The exclusionary rule’s impact on law enforcement is also examined. Some critics claim that the exclusionary rule may encourage police to use more force to seize evidence. However, the chapter acknowledges that there is little factual evidence to support this assertion and that the exclusionary rule is one of several legal safeguards to guarantee law enforcement officials comply with the Constitution. The exclusionary rule precludes Fourth Amendment-violating evidence from being used against a defendant in court. The exclusionary rule protects Fourth Amendment rights and deters unconstitutional searches and seizures. The chapter discusses the exclusionary rule’s history and reasoning. In 1914, the Supreme Court ruled in Weeks v. United States that evidence seized illegally must be excluded from trial. Mapp v. Ohio, a 1961 Supreme Court ruling, expanded the exclusionary rule to state courts (Worrall). The chapter also discusses exclusionary rule restrictions. The rule only applies to Fourth Amendment-violated evidence, therefore other constitutionally-violated evidence may still be admitted. The exclusionary rule has various exceptions, including the good faith exception, which allows evidence to be accepted if the officer acted in good faith reliance on an improper warrant.

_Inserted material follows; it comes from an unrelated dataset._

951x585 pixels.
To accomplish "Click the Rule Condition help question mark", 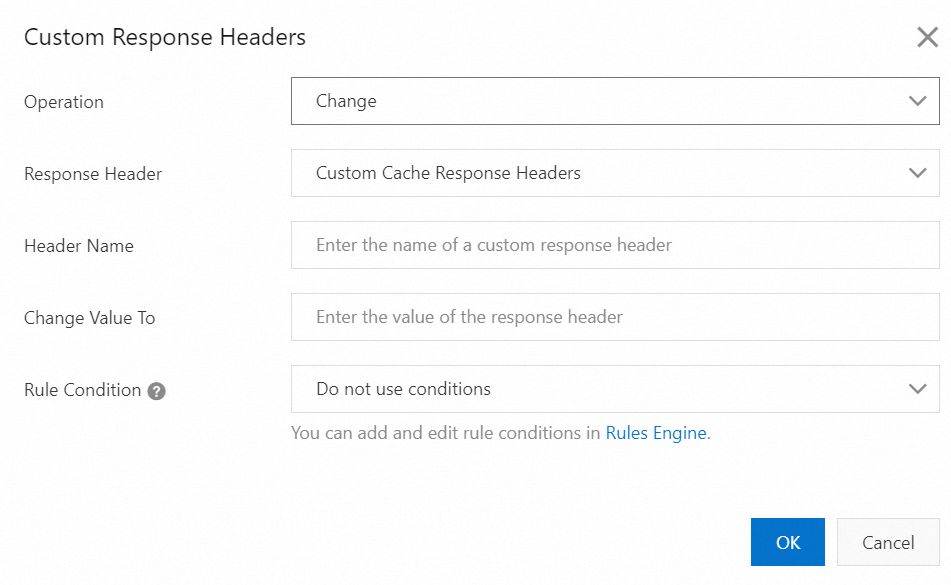I will tap(156, 391).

Investigatory stops, often called Terry stops, are brief detentions by police for questioning if they suspect illegal behavior. Investigatory and Terry stops require officers to have specific, articulable evidence to reasonably suspect criminal activity. The chapter also states that investigatory stops must be quick and non-intrusive, and the officer must be able to justify the stop if asked. The chapter covers recent Supreme Court cases, including Terry v. Ohio. In Terry, the Court ruled that police can momentarily detain somebody for questioning if they suspect criminal behavior. The Court also said that officers can undertake a limited pat-down search for firearms if they suspect the person is armed and dangerous (Worrall). Investigatory stops and Terry stops can help law enforcement avoid crime, but they must comply with Fourth Amendment rights.The Supreme Court has ruled that police can briefly stop and pat down people with reasonable suspicion of criminal behavior. The chapter discusses stop-and-frisk laws. The officer must have specific and articulable facts that cause them to reasonably assume the individual is engaging in criminal activity and limit the frisk to a weapons search for a stop and frisk to be constitutional. The chapter states that the officer may seize a weapon they reasonably suspect during the frisk.

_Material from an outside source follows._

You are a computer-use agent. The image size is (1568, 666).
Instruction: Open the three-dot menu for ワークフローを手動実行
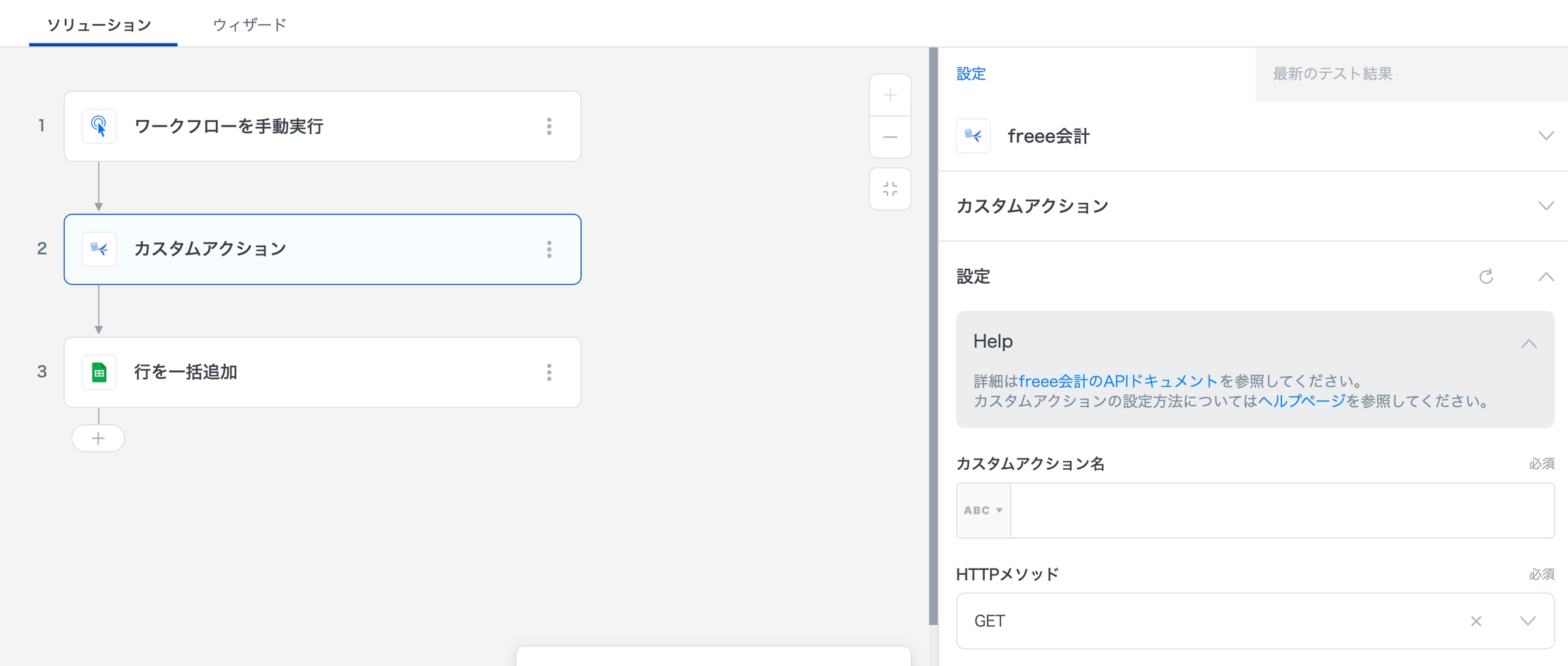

The chapter analyzes recent Supreme Court cases, including United States v. Jones (2013). In Jones, the Court ruled that police must have reasonable suspicion to pat-down an armed and dangerous person. Stop and frisk can help law enforcement prevent crime, but it must be done in accordance with Fourth Amendment rights (Worrall). The frisk must be limited to weapons and the officer must have specific and articulable evidence to reasonably suspect criminal behavior. Arrests and Searches Incident to Arrest section discusses arrest and search rules. Police can arrest a suspect if they have probable cause. The police may search the arrestee and their immediate surroundings. This is an arrest-related search. The chapter then covers arrest-related searches. The arrestee and their immediate surroundings must be searched. The officer may seize evidence linked to the arrest.

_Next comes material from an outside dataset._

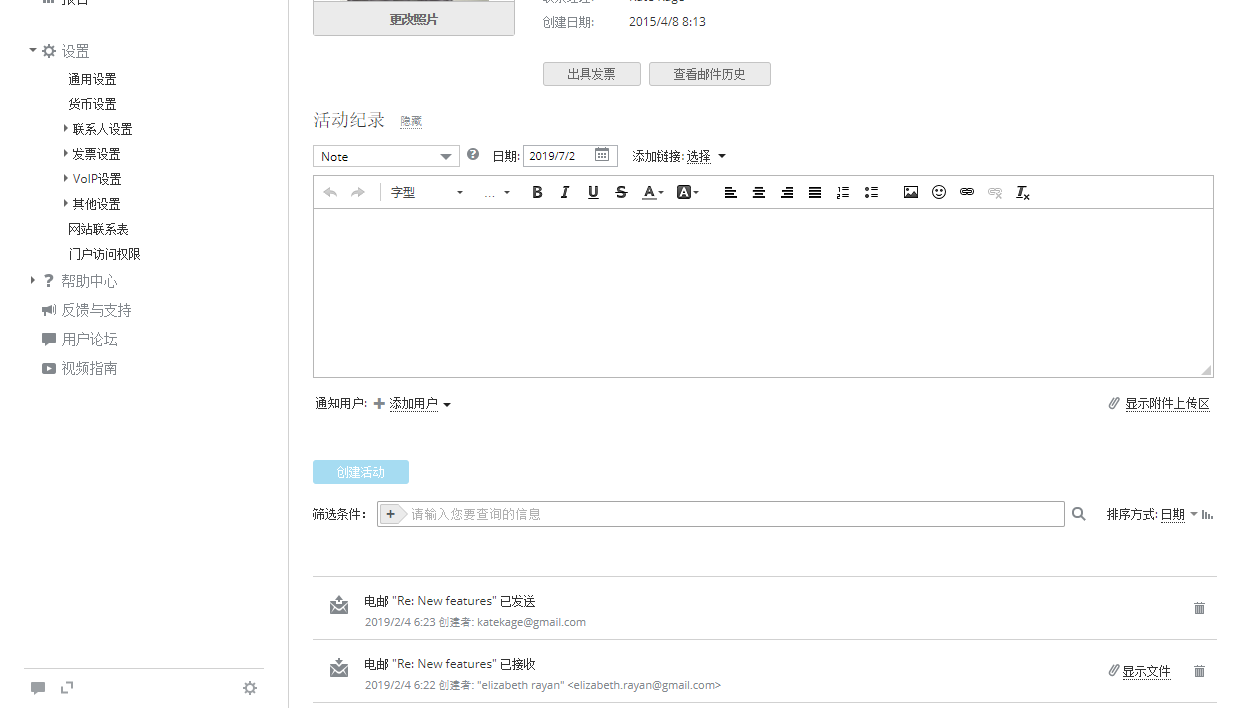
Task: Click the 出具发票 button
Action: coord(591,74)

The chapter discusses recent Supreme Court cases, including Carpenter v. United States (2018). Even if an individual is arrested, the Court said in Carpenter that the police must get a warrant before examining mobile phone location data. The chapter highlights that arrests and searches incident to arrest can help law enforcement solve crimes, but they must comply with Fourth Amendment rights. Officers must have probable cause to arrest and confine searches incident to arrest to the arrestee’s person and immediate control.

Conclusively, Chapter 12 of Criminal Procedure (Justice Series) discusses the exclusionary rule in modern criminal trials. The chapter discusses the history of the rule, its exceptions, and its critics and debates, concluding that it is necessary for protecting individual rights and guaranteeing fair justice.

Work cited

Worrall, John L. Criminal Procedure. Pearson, 2018.